Age plays a role in the pattern as well. Depression rates in the U.S. are highest among young adults aged 18 to 34, at 25%, compared to about 20% for midlife adults and roughly 15% for those 65 and older. The reasons differ by age group. Younger adults may face economic instability and social pressures, while older adults more often deal with grief, isolation, and declining health.

Sleep Deprivation and Lifestyle

The relationship between sleep and depression runs in both directions. Poor sleep increases the risk of developing depression, and depression disrupts sleep. Insufficient sleep acts as a physical stressor on the body. When that stress accumulates night after night, it degrades mental health and can trigger a depressive episode in someone who is already vulnerable. This is one reason shift workers, new parents, and people with sleep disorders face elevated depression risk.

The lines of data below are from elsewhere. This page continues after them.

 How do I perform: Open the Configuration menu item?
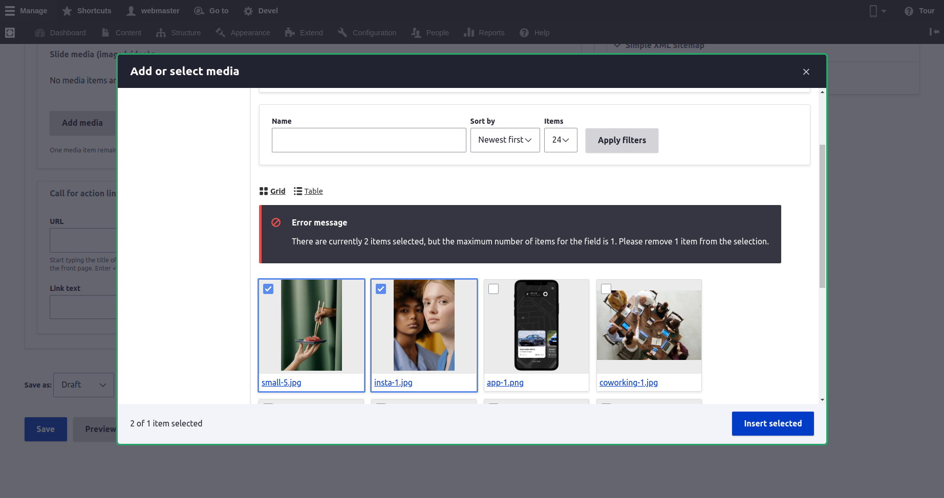(374, 33)
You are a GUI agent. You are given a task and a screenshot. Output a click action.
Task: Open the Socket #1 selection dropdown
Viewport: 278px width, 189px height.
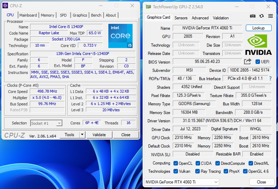point(59,123)
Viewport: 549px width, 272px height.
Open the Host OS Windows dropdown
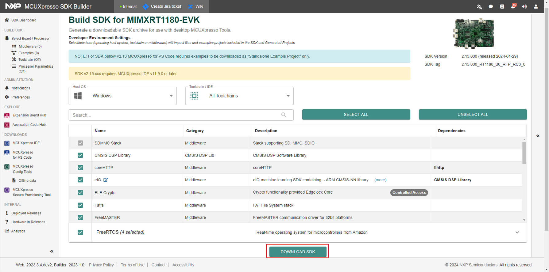[x=123, y=96]
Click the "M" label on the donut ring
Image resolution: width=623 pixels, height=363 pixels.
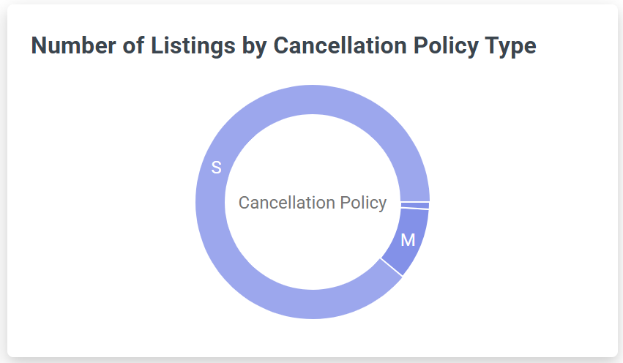pos(408,240)
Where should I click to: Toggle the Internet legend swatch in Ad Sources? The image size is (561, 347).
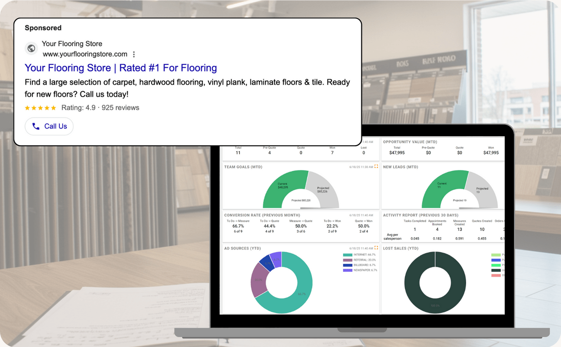point(347,255)
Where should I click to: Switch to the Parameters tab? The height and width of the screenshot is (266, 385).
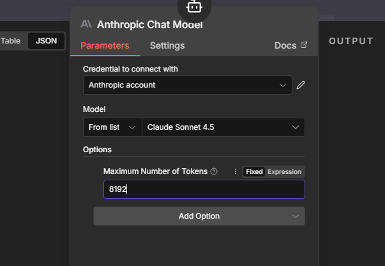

Other lifestyle factors feed into the same cycle. Chronic sedentary behavior, poor nutrition, social isolation, and heavy alcohol use all raise the likelihood of depression. None of these cause depression on their own in most people, but they weaken the body’s resilience to the biological and psychological pressures described above.

Negative Thinking Patterns

Psychology offers another lens on how depression takes hold. People who are depressed tend to fall into a characteristic pattern of negative thinking that covers three areas: a negative view of themselves (“I’m worthless”), their current situation (“nothing ever works out”), and the future (“things will never get better”). Everyone has negative thoughts occasionally, but in depression, these thoughts stop being background noise and start dominating conscious awareness.

Crucially, the depressed person doesn’t just think negatively. They also lose the ability to challenge or respond to those thoughts. A non-depressed person might think “I failed at that” and then counter it with “but I’ve succeeded before.” In depression, the negative thought stands unchallenged, accepted as fact. These thinking patterns can develop from childhood adversity, from personality traits like perfectionism, or from prolonged stress. Once established, they act as a filter that turns neutral experiences into evidence of failure and hopelessness, sustaining the depression even after the original trigger has passed.

Why It’s Usually Not One Thing

Most cases of depression involve several of these factors stacking on top of each other. Someone might inherit a genetic predisposition, experience a difficult childhood that shapes their thinking patterns, go through a stressful period in adulthood, lose sleep, and develop low-grade inflammation from the chronic stress. No single factor would have been enough on its own. The combination crosses a threshold.

This is also why depression can seem to appear “out of nowhere.” The biological and psychological groundwork may have been laid years earlier, and a relatively minor stressor, a job change, a move, a relationship shift, tips the balance. The trigger looks small because most of the weight was already there, invisible beneath the surface.